Teks Bacaan.
-=-=-=-=-

Satu yang bisa saya banggakan kepada teman-teman saya yang berkuliah di kampus lain adalah, “kampus Urang mah aya kolam renang jeung lapangan sepakbola-na”. Sebuah kolam renang dengan tiket masuk seharga sepiring nasi, telor ceplok dan tempe orek di Warteg Harjay (Harapan Jaya) sudah cukup untuk berenang sepuasnya nepikeun ka tutung. Tepat di bagian depan kolam renang, terdapat sebuah stadion sepakbola dengan kualitas perawatan yang cukup baik dan seringkali digunakan oleh tim sepakbola kebanggaan rakyat Jawa Barat Persib Bandung untuk berlatih. Kala itu Persib diperkuat oleh kiper impor dari Thailand, Kosin Hattairattanakool yang menjadi idola. Setiap sesi latihan selesai, Bobotoh dari kalangan Mahasiswa dan Mahasiswi yang jadi penggemar sepakbola dadakan sudah mengantre untuk mendapatkan foto bersama atau sekedar minta tandatangan. Satu arena olahraga lainnya yang dimiliki Bumi Siliwangi adalah Stadion Santiago Berdebu, pelesetan dari Stadion kebanggan klub Real Madrid Spanyol, Santiago Berneabau. Kondisi lapangan yang berdebu romantis tanpa rumput dan tribun yang membuat orang menjulukinya demikian. Keberadaan arena olahraga di UPI bukan tanpa sebab, karena di kampus ini jurusan pendidikan Olahraganya sangat tersohor mencetak atlit dan para guru olahraga. Tentunya untuk memaksimalkan fasilitas yang ada, mahasiswa jurusan non-olahraga pun diberdayakan sebagai bahan experiment kurikulum olahraga. Sebanyak 3 SKS dari total 144 SKS yang harus diambil selama masa perkuliahan mesti disisihkan untuk berlari dan berenang di arena yang disediakan.

-=-=-=-=-

Tugas Kerja. Sambunglah teks di atas tentang arena olahraga di kampus UPI, dimulai tepat setelah kalimat terakhirnya.

Butir set data tersimpan.
-=-=-=-=-

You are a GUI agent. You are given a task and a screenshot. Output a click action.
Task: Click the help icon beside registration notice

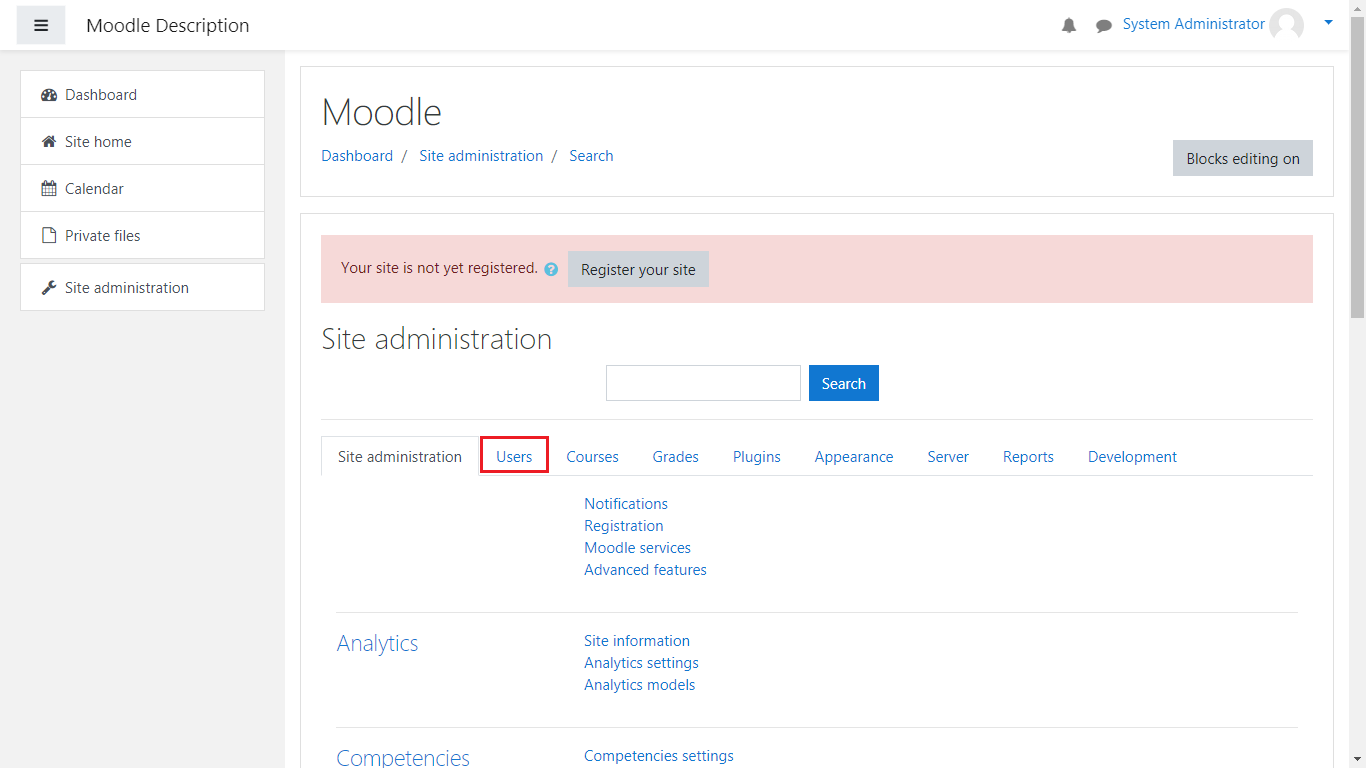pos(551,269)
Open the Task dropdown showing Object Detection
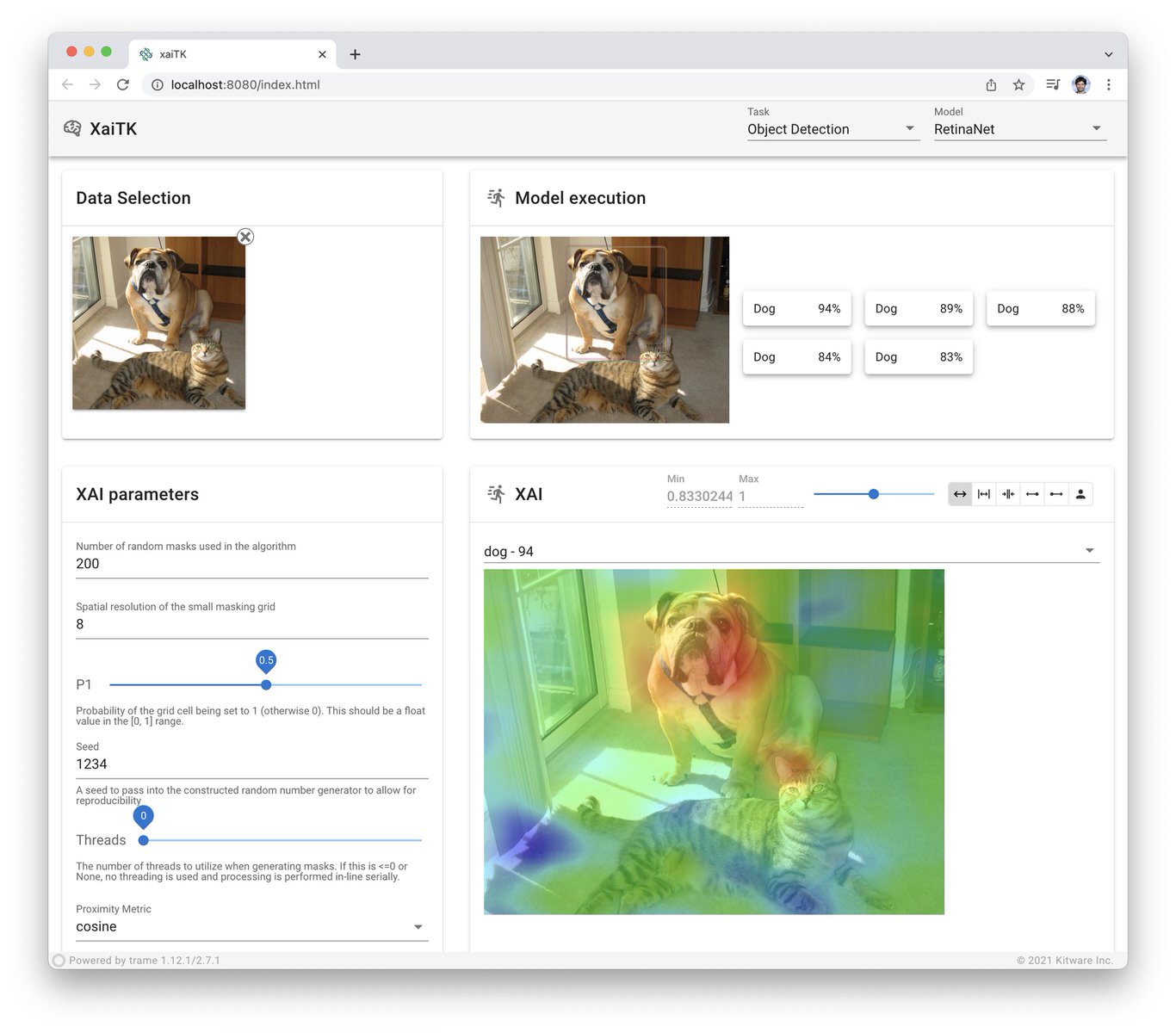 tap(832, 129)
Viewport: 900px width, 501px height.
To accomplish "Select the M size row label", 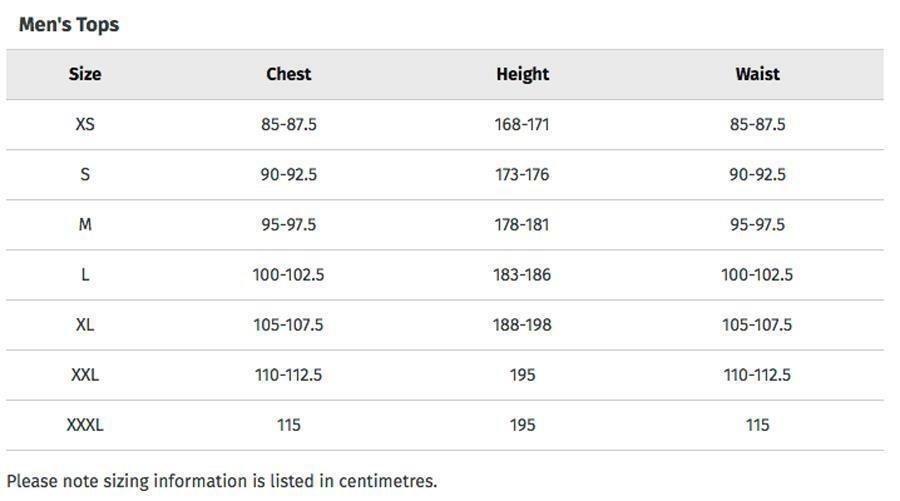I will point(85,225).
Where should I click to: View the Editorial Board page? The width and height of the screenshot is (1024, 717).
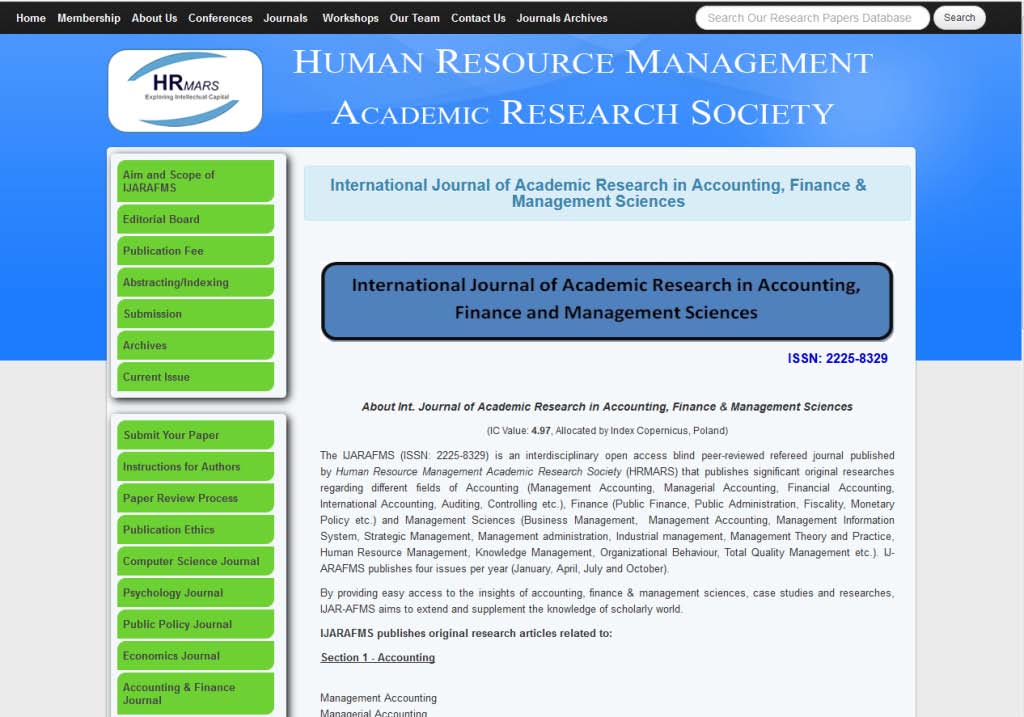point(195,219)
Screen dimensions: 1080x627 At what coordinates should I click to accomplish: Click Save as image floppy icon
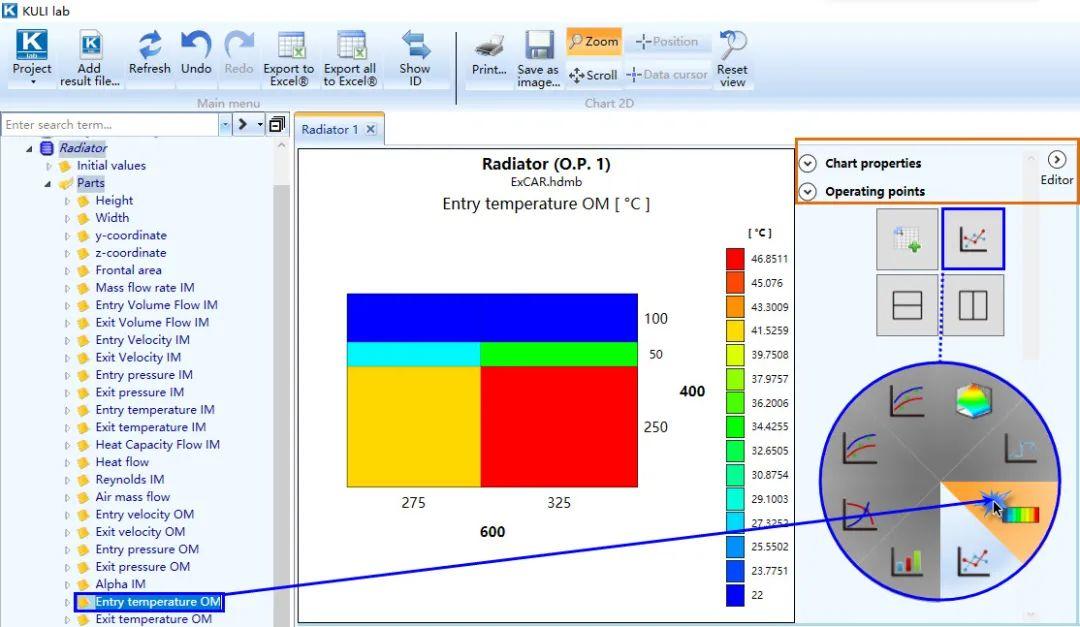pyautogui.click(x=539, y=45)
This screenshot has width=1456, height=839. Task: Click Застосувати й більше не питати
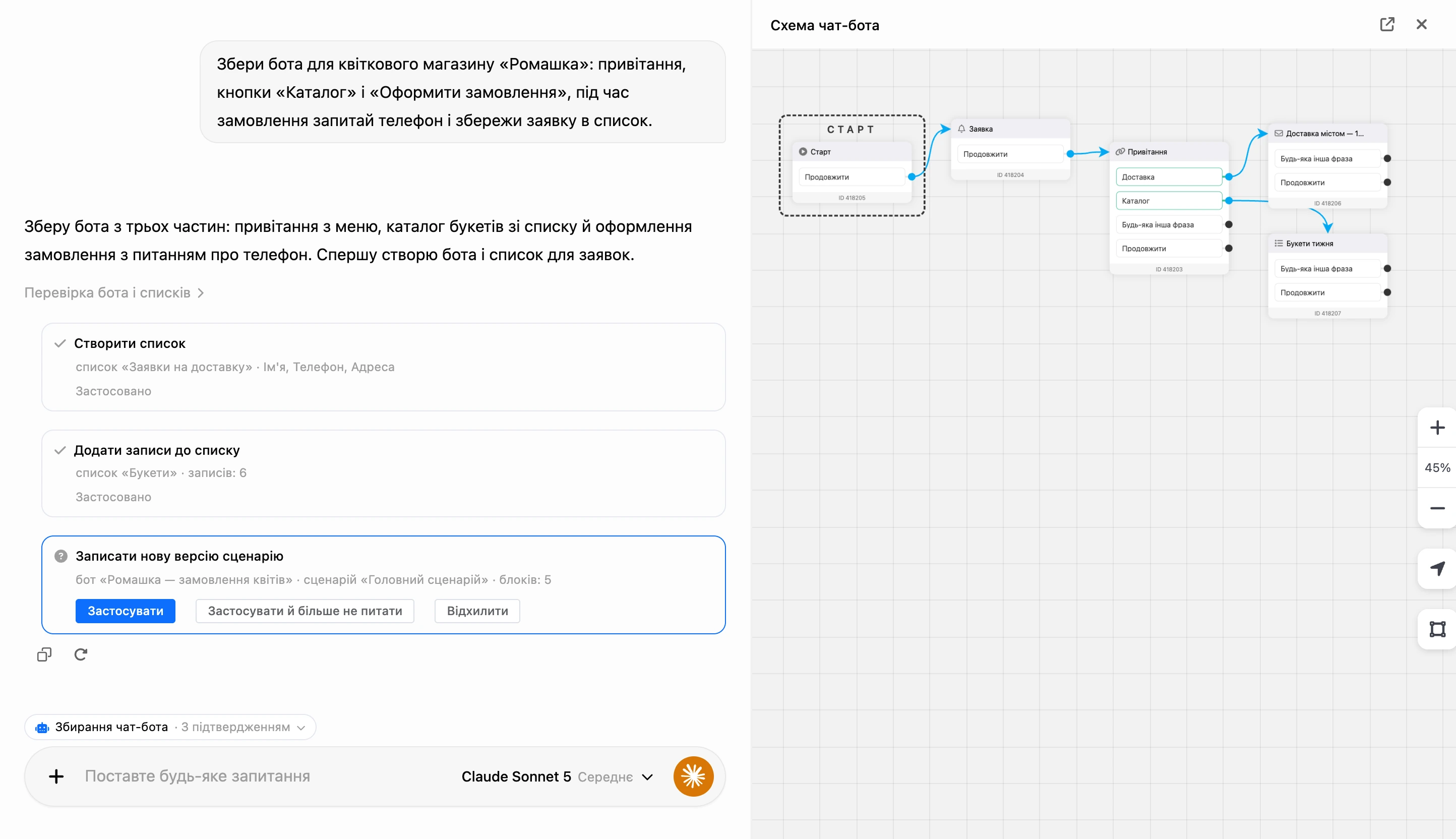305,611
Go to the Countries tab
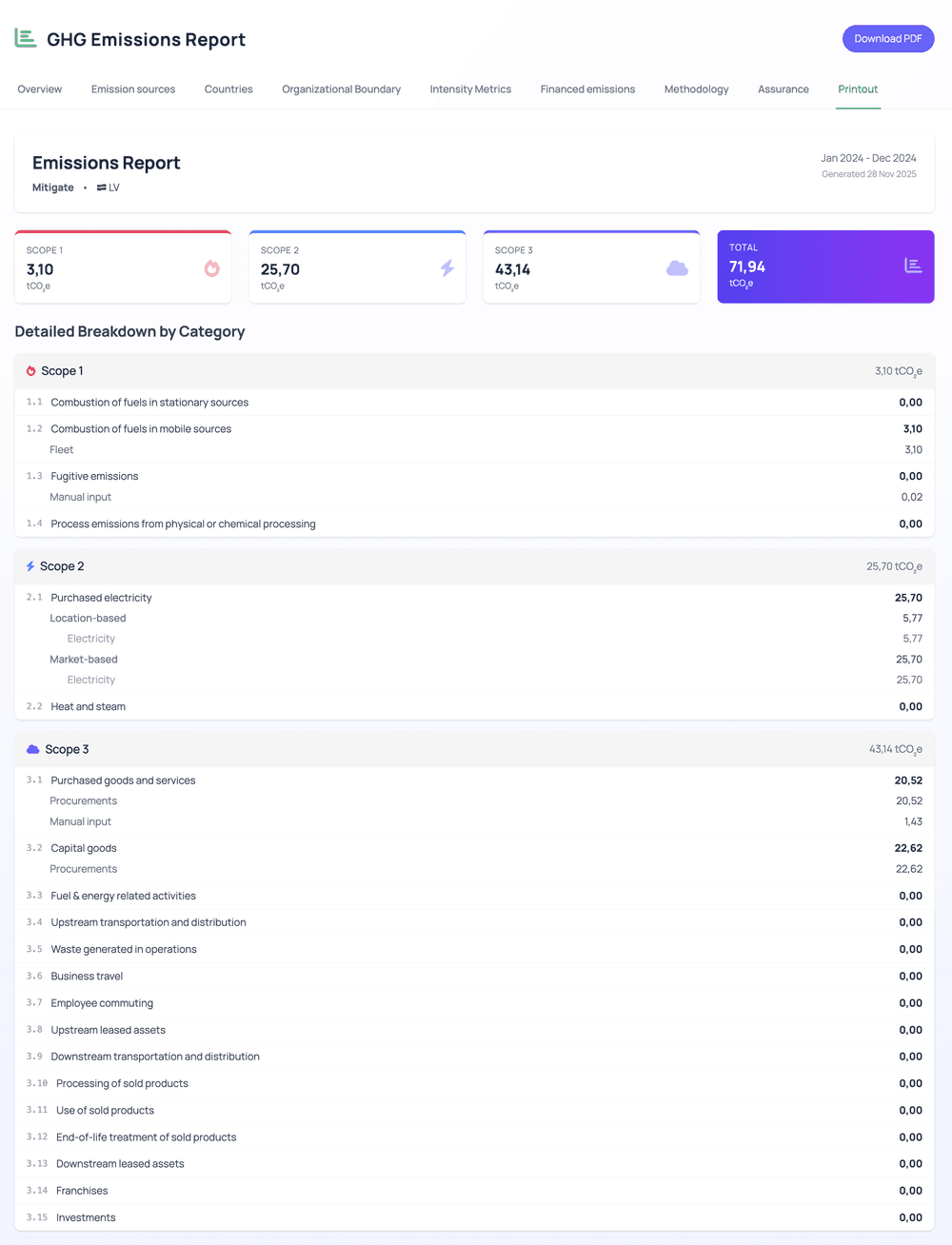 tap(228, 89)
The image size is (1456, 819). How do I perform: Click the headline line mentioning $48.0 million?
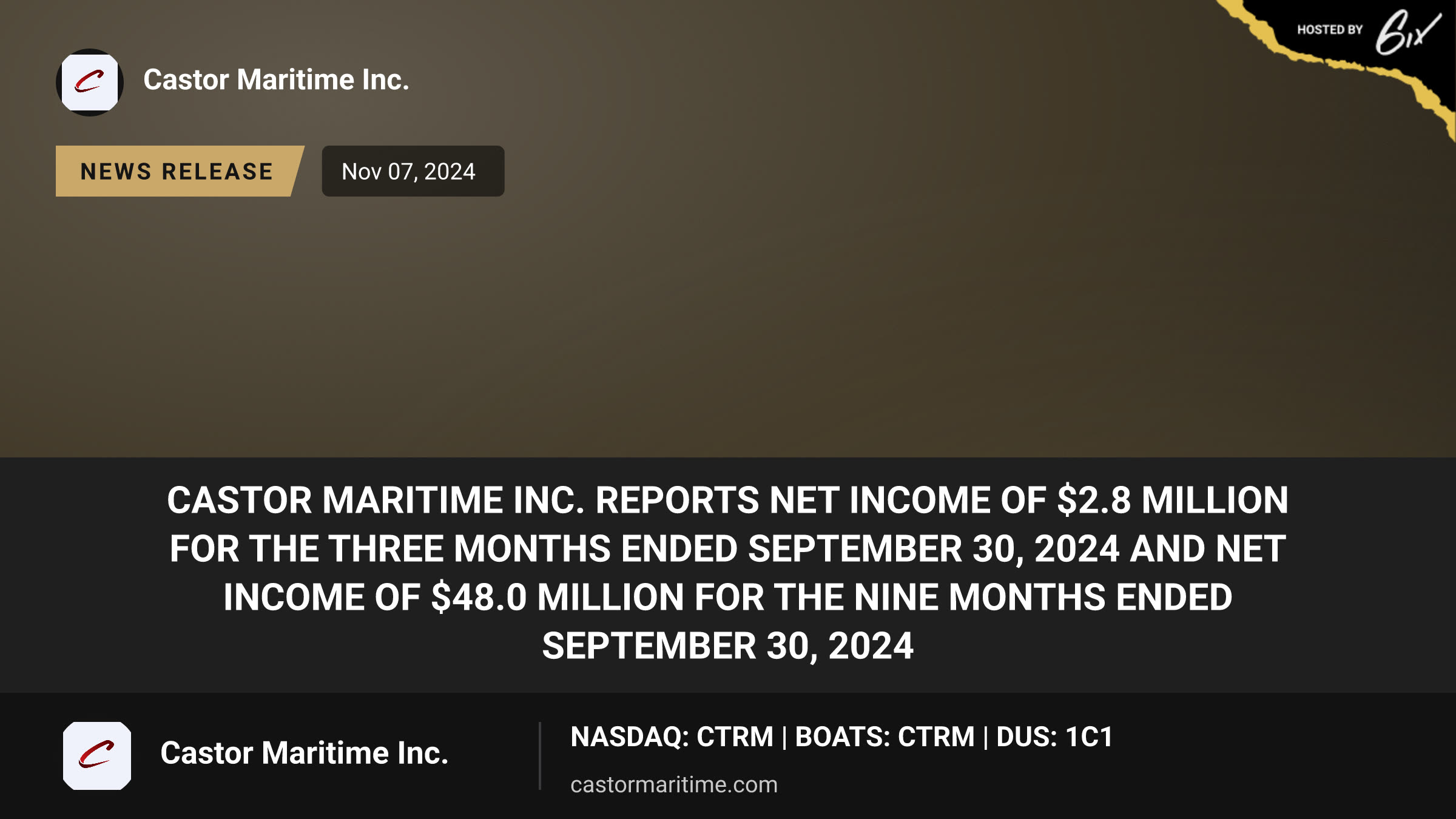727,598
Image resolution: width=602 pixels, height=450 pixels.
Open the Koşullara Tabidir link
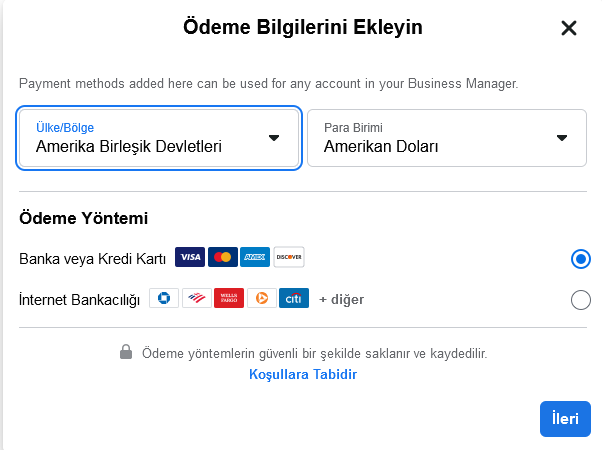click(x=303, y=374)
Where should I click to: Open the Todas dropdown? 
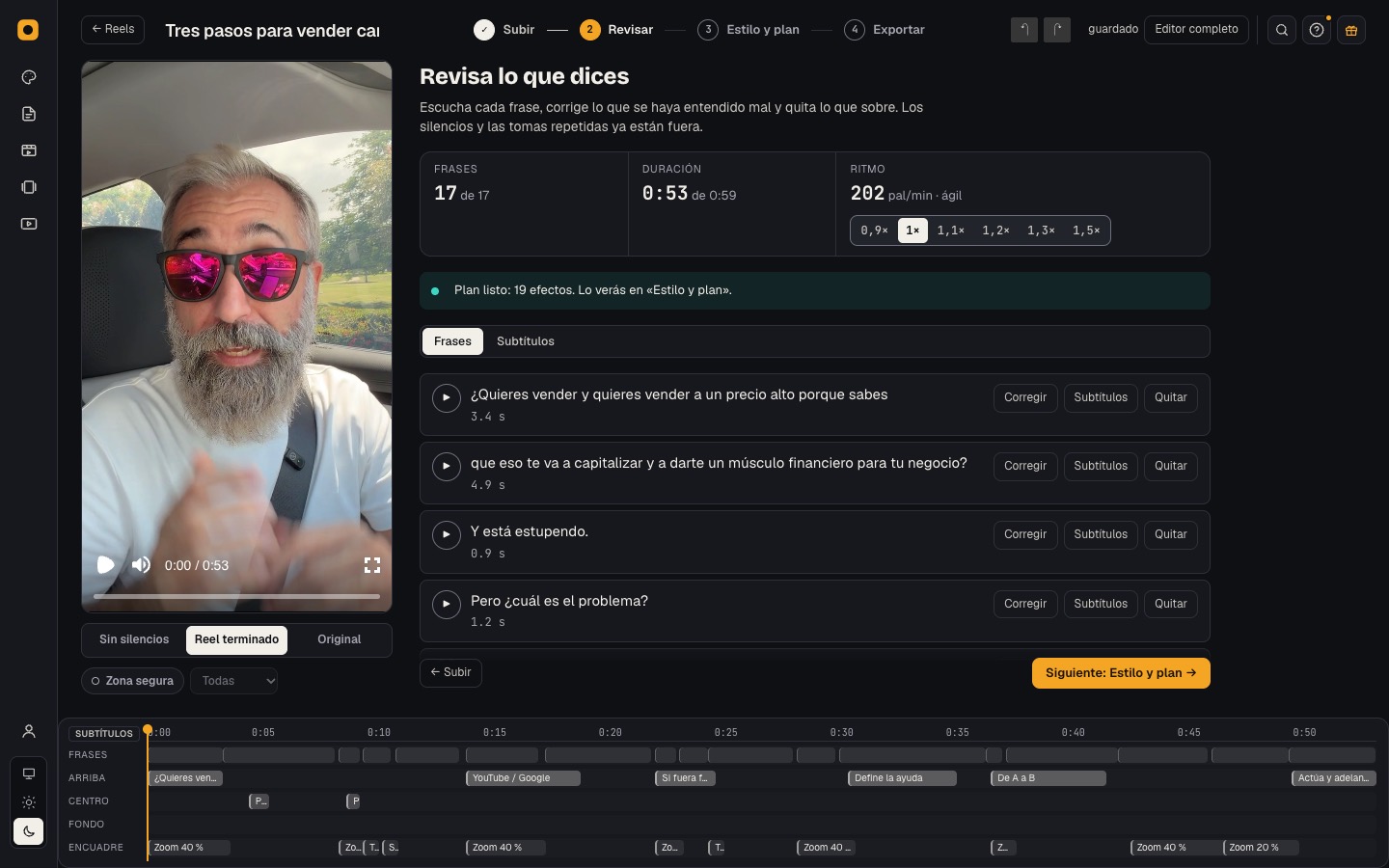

-=-=-=-=-

Hasil Tugas.
Mungkin hal yang masih sama antara hari ini dan satu dekade lalu adalah tempat nongkrong, UPI Net masih menjadi primadona lokasi hangout favorite, namun entah system penggunaan internetnya seperti apa sekarang. Dulu di awal perkuliahan saya harus mengantri berjam-jam untuk registrasi penggunaan UPI Net lewat KTM (kartu tanda mahasiswa). KTM tersebut berisikan 2000 credit point yang setara dengan 2000 menit penggunaan fasilitas internet selama masa perkuliahan, yang nyatanya 2000 credit point tersebut bahkan tidak pernah bertahan sampai setahun  masa perkuliahan. Setiap akan menggunakan fasilitas UPI Net, KTM yang dimiliki digesek layaknya kartu kredit untuk dapat login di dalam salah satu unit komputer dengan waktu penggunaan maksimal dalam sekali login hanya 120 menit, yang nyatanya banyak mahasiswa yang rela mengantri kembali untuk login demi mendapatkan internet gratis tak terbatas, jaman dimana Steve Jobs bahkan belum menemukan Iphone. Dan UPI Net lah saksi tak bernyawa dimana saya belajar menggunakan Yahoo dan Friendster, yak Friendster bukan Facebook, dan sebuah akun yahoo bernama cukup alay.


UPI, satu perguruan tinggi yang dulu terkenal cukup hemat biaya kuliahnya (kala itu). Dengan biaya pendaftaran hanya kurang dari 2 juta rupiah, semua biaya sudah beres dan sudah bisa mendapatkan sebuah kalender dan jas almamater, sedangkan SPP yang harus dibayarkannya per semester hanya sebesar Rp. 625.000 termasuk uang praktikum. Silakan dibaca baik-baik khusus bagi mahasiswa yang masih berkuliah saat ini.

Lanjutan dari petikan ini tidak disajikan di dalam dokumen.